Short task:
Can you rewrite every one of the records below, substituting "Where do I click to do" for each "At what coordinates should I click to accomplish" and leaving everything else unchanged?
(begin)
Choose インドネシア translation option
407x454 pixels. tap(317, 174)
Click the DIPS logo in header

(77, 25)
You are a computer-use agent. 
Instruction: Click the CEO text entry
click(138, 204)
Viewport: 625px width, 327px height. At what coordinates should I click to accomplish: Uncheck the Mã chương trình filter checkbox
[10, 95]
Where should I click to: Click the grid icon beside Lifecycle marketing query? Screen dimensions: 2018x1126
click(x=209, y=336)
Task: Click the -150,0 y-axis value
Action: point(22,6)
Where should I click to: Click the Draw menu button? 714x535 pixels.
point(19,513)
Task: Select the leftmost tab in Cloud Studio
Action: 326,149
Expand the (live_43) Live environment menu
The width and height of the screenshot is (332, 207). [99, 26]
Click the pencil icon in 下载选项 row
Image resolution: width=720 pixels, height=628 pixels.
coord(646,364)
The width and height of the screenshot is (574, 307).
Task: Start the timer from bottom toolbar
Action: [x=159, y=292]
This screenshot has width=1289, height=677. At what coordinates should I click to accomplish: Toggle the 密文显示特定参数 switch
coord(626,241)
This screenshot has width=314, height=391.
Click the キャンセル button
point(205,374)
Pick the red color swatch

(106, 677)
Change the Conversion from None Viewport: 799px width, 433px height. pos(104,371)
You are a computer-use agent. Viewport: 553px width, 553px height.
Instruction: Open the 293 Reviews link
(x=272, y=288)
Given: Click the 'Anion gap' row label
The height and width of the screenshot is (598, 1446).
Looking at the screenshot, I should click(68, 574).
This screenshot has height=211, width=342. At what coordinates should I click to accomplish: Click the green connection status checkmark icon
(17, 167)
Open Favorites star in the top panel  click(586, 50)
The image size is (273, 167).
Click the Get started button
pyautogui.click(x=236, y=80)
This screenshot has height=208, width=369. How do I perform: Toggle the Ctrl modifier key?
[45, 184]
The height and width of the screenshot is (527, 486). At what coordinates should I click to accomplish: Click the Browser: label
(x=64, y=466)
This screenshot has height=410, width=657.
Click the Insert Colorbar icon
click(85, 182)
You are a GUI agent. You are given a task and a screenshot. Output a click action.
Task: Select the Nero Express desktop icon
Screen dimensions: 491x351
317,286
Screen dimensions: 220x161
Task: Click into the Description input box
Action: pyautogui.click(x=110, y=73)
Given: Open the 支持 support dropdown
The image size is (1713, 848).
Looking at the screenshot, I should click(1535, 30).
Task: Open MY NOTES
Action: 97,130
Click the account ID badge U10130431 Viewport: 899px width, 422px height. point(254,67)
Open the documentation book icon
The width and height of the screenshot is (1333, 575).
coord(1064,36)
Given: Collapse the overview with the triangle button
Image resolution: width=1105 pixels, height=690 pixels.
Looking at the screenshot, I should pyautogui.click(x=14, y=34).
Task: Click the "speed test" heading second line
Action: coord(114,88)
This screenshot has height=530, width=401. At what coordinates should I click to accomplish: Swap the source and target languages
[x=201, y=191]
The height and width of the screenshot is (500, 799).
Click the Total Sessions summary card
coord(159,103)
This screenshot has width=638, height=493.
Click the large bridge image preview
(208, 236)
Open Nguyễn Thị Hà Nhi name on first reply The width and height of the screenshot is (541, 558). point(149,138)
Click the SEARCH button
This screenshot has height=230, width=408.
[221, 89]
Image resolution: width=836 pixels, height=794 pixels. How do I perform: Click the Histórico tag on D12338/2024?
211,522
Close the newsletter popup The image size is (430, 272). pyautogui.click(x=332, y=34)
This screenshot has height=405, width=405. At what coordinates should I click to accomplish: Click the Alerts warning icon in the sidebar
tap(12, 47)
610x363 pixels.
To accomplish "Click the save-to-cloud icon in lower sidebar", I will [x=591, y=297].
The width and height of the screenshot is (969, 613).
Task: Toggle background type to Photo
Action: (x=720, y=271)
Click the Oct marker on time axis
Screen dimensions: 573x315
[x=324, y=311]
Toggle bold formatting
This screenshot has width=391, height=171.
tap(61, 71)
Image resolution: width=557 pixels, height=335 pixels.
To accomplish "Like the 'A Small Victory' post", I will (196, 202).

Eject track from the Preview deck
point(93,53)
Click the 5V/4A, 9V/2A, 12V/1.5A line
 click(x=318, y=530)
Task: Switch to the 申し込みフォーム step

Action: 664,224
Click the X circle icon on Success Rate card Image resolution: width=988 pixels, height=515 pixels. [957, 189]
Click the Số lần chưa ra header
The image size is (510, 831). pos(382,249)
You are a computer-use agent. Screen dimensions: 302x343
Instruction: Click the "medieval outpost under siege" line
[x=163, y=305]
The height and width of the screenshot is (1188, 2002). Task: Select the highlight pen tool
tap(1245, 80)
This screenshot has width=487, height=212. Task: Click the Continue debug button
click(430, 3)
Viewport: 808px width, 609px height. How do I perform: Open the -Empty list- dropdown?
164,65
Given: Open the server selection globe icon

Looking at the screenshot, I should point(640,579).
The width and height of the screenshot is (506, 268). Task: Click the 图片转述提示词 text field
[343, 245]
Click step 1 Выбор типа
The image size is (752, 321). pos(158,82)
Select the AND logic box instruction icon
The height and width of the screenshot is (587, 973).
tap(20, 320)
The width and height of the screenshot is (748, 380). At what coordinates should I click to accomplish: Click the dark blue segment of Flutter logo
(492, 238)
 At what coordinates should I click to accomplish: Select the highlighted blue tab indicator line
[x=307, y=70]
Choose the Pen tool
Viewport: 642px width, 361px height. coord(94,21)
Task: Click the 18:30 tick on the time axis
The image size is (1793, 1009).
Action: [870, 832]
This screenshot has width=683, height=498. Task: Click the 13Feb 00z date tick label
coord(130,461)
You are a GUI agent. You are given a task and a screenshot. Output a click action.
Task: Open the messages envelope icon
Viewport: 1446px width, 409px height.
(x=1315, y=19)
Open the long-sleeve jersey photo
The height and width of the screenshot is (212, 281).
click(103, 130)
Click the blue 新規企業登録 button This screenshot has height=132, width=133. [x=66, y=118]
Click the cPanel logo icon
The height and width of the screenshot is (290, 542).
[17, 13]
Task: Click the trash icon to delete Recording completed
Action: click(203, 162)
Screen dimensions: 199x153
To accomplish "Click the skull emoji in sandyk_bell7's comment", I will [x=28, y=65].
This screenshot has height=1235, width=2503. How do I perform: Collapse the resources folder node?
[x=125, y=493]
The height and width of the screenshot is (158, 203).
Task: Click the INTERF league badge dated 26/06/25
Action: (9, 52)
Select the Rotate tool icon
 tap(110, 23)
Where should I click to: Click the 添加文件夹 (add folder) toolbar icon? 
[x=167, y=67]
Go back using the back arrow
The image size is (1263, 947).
(end)
The response:
Choose インドネシア translation option
407x454 pixels. tap(317, 174)
Click the DIPS logo in header

(77, 25)
You are a computer-use agent. 
Instruction: Click the CEO text entry
click(138, 204)
Viewport: 625px width, 327px height. Where do I click to do: Uncheck the Mã chương trình filter checkbox
[10, 95]
Where should I click to: Click the grid icon beside Lifecycle marketing query? Screen dimensions: 2018x1126
click(x=209, y=336)
Task: Click the -150,0 y-axis value
Action: point(22,6)
Where should I click to: Click the Draw menu button? 714x535 pixels.
point(19,513)
Task: Select the leftmost tab in Cloud Studio
Action: 326,149
Expand the (live_43) Live environment menu
The width and height of the screenshot is (332, 207). [99, 26]
Click the pencil icon in 下载选项 row
Image resolution: width=720 pixels, height=628 pixels.
coord(646,364)
The width and height of the screenshot is (574, 307).
Task: Start the timer from bottom toolbar
Action: [x=159, y=292]
This screenshot has width=1289, height=677. Where do I click to do: Toggle the 密文显示特定参数 switch
coord(626,241)
This screenshot has width=314, height=391.
Click the キャンセル button
point(205,374)
Pick the red color swatch

(106, 677)
Change the Conversion from None Viewport: 799px width, 433px height. pos(104,371)
You are a computer-use agent. Viewport: 553px width, 553px height.
Instruction: Open the 293 Reviews link
(x=272, y=288)
Given: Click the 'Anion gap' row label
The height and width of the screenshot is (598, 1446).
Looking at the screenshot, I should click(68, 574).
This screenshot has height=211, width=342. Where do I click to do: Click the green connection status checkmark icon
(17, 167)
Open Favorites star in the top panel  click(586, 50)
The image size is (273, 167).
Click the Get started button
pyautogui.click(x=236, y=80)
This screenshot has height=208, width=369. How do I perform: Toggle the Ctrl modifier key?
[45, 184]
The height and width of the screenshot is (527, 486). Where do I click to do: Click the Browser: label
(x=64, y=466)
This screenshot has height=410, width=657.
Click the Insert Colorbar icon
click(85, 182)
You are a GUI agent. You are given a task and a screenshot. Output a click action.
Task: Select the Nero Express desktop icon
Screen dimensions: 491x351
317,286
Screen dimensions: 220x161
Task: Click into the Description input box
Action: pyautogui.click(x=110, y=73)
Given: Open the 支持 support dropdown
The image size is (1713, 848).
Looking at the screenshot, I should click(1535, 30).
Task: Open MY NOTES
Action: 97,130
Click the account ID badge U10130431 Viewport: 899px width, 422px height. point(254,67)
Open the documentation book icon
The width and height of the screenshot is (1333, 575).
coord(1064,36)
Given: Collapse the overview with the triangle button
Image resolution: width=1105 pixels, height=690 pixels.
Looking at the screenshot, I should pyautogui.click(x=14, y=34).
Task: Click the "speed test" heading second line
Action: coord(114,88)
This screenshot has height=530, width=401. Where do I click to do: Swap the source and target languages
[x=201, y=191]
The height and width of the screenshot is (500, 799).
Click the Total Sessions summary card
coord(159,103)
This screenshot has width=638, height=493.
Click the large bridge image preview
(208, 236)
Open Nguyễn Thị Hà Nhi name on first reply The width and height of the screenshot is (541, 558). point(149,138)
Click the SEARCH button
This screenshot has height=230, width=408.
[221, 89]
Image resolution: width=836 pixels, height=794 pixels. How do I perform: Click the Histórico tag on D12338/2024?
211,522
Close the newsletter popup The image size is (430, 272). pyautogui.click(x=332, y=34)
This screenshot has height=405, width=405. Where do I click to do: Click the Alerts warning icon in the sidebar
tap(12, 47)
610x363 pixels.
To accomplish "Click the save-to-cloud icon in lower sidebar", I will [x=591, y=297].
The width and height of the screenshot is (969, 613).
Task: Toggle background type to Photo
Action: (x=720, y=271)
Click the Oct marker on time axis
Screen dimensions: 573x315
[x=324, y=311]
Toggle bold formatting
This screenshot has width=391, height=171.
tap(61, 71)
Image resolution: width=557 pixels, height=335 pixels.
To accomplish "Like the 'A Small Victory' post", I will (196, 202).

Eject track from the Preview deck
point(93,53)
Click the 5V/4A, 9V/2A, 12V/1.5A line
 click(x=318, y=530)
Task: Switch to the 申し込みフォーム step

Action: 664,224
Click the X circle icon on Success Rate card Image resolution: width=988 pixels, height=515 pixels. [957, 189]
Click the Số lần chưa ra header
The image size is (510, 831). pos(382,249)
You are a computer-use agent. Screen dimensions: 302x343
Instruction: Click the "medieval outpost under siege" line
[x=163, y=305]
The height and width of the screenshot is (1188, 2002). Task: Select the highlight pen tool
tap(1245, 80)
This screenshot has width=487, height=212. Task: Click the Continue debug button
click(430, 3)
Viewport: 808px width, 609px height. How do I perform: Open the -Empty list- dropdown?
164,65
Given: Open the server selection globe icon

Looking at the screenshot, I should point(640,579).
The width and height of the screenshot is (506, 268). Task: Click the 图片转述提示词 text field
[343, 245]
Click step 1 Выбор типа
The image size is (752, 321). pos(158,82)
Select the AND logic box instruction icon
The height and width of the screenshot is (587, 973).
tap(20, 320)
The width and height of the screenshot is (748, 380). Where do I click to do: Click the dark blue segment of Flutter logo
(492, 238)
 Where do I click to do: Select the highlighted blue tab indicator line
[x=307, y=70]
Choose the Pen tool
Viewport: 642px width, 361px height. coord(94,21)
Task: Click the 18:30 tick on the time axis
The image size is (1793, 1009).
Action: [870, 832]
This screenshot has width=683, height=498. Task: Click the 13Feb 00z date tick label
coord(130,461)
You are a GUI agent. You are given a task and a screenshot. Output a click action.
Task: Open the messages envelope icon
Viewport: 1446px width, 409px height.
(x=1315, y=19)
Open the long-sleeve jersey photo
The height and width of the screenshot is (212, 281).
click(103, 130)
Click the blue 新規企業登録 button This screenshot has height=132, width=133. [x=66, y=118]
Click the cPanel logo icon
The height and width of the screenshot is (290, 542).
[17, 13]
Task: Click the trash icon to delete Recording completed
Action: click(203, 162)
Screen dimensions: 199x153
To accomplish "Click the skull emoji in sandyk_bell7's comment", I will [x=28, y=65].
This screenshot has height=1235, width=2503. How do I perform: Collapse the resources folder node?
[x=125, y=493]
The height and width of the screenshot is (158, 203).
Task: Click the INTERF league badge dated 26/06/25
Action: (9, 52)
Select the Rotate tool icon
 tap(110, 23)
Where should I click to: Click the 添加文件夹 (add folder) toolbar icon? 
[x=167, y=67]
Go back using the back arrow
The image size is (1263, 947).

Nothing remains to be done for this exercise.